The Reserve Bank of India launched UPI instant payments for feature (brick) phones this week - which is a great example of continuing to meet customers where they are. This improves on the prior USSD transaction network, which saw declining volumes over time.

Rize partnered with YieldX to launch a target yield account, targeting 8% returns.

Royal Bank of Canada launched a payments split-with-friends tool.

Tesco Bank added biometric onboarding to its newly-launched shopping app.

Santander Bank launched agriculture loans backed by crypto assets.

📰 Other News

The City of Philadelphia in the US voted 15-1 to establish the Philadelphia Public Financial Authority, which will operate the US’ first public utility bank.

Visa and Mastercard are preparing to raise fees - primarily interchange fees - for US transactions, despite prior retail and congressional opposition.

Russia’s Sberbank will now issue it’s Mir card with China’s UnionPay, after Visa, Mastercard, AmEx, and PayPal all stopped operating in the country. A Swift ban was extended to Russia and Belarus as well.

(Western banks are much less exposed to Russia than a decade ago)

Indian telco Bharti Airtel is partnering with Axis Bank to roll out financial services to the telco’s 340 million customers. Bank Rakyat Indonesia signed an MOU with open banking platform Ayoconnect to add financial accounts to its dashboard.

Australia and New Zealand’s ANZ Bank is combining its retail and digital units.

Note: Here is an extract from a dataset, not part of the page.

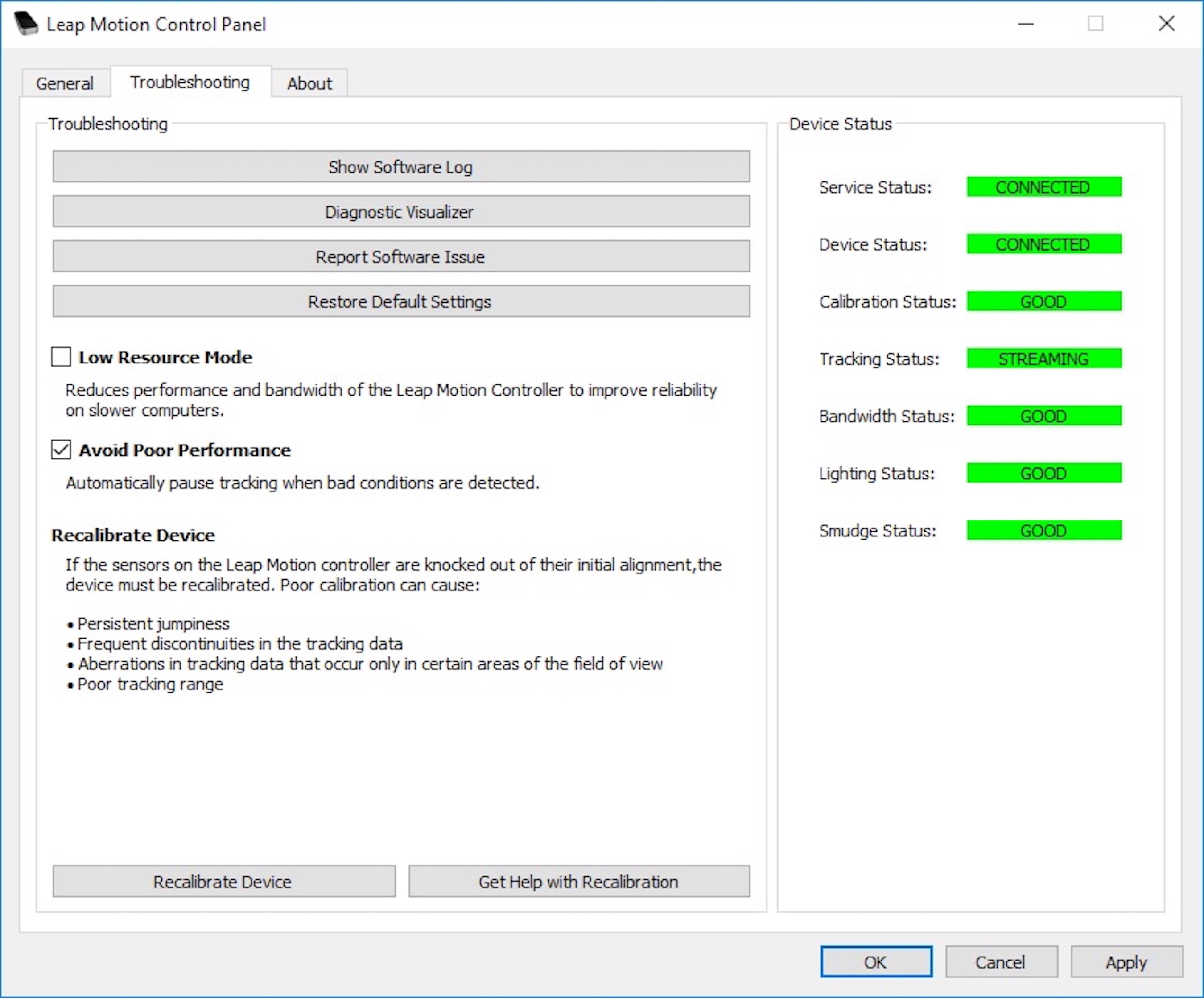Click Report Software Issue button
Image resolution: width=1204 pixels, height=998 pixels.
click(401, 256)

Goldman Sachs will offer an ethereum fund to clients via Galaxy Digital. State Street will offer crypto custody via London fintech Copper.co.

Citi’s commercial cards team partnered with Marqeta to build a mobile wallet.

UK bank NatWest is preparing to launch variable recurring payments and open banking payments.

Brazil’s central bank picked nine proposals to launch a central bank digital currency.

A £14 billion class action lawsuit against Mastercard is moving closer to trial.


💻 Fintech

🚀 Product Launches

Stripe launched a payment option via Japanese Konbinis, the most popular payment method after cards and a full-service crypto suite with pay-ins, pay-outs, and KYC.

KYC / AML platform Hummingbird * launched Investigation Canvas, an all-in-one platform for compliance workflows.

US discount store Dollar General is launching buy-now-pay-later.

Scandinavian neobank Lunar launched a payments product for e-commerce purchases.

Tot launched an Italian banking platform for micro-entrepreneurs.

Sivo launched yield-as-a-service.

📰 Other News

M-Pesa turned 15 this week, with 51 million users in 7 countries.

Nigeria’s Flutterwave partnered with salary-on-demand startup Cadana to launch in the country.

Hispanic mobile banking platform Cuentas enabled x-border payments via Western Union.

Credit Karma and Summer partnered to build a student loan tool.

Walmart is getting into the low-cost US-Mexico remittances game. Credit card consolidator Curve came to the US.

ZeroHash * and DraftKings are partnering to allow users to earn staking rewards on Polygon.

Forter passed $500 billion in GMV. The UK’s Bankifi joined Visa’s Fintech Partner Connect program.

Prolific defi founder Andre Cronje unexpectedly resigned from many of his projects, sending many defi prices tumbling.

Buy-now-pay-later provider Sezzle plans to cut 20% of its workforce following its acquisition by rival Zip.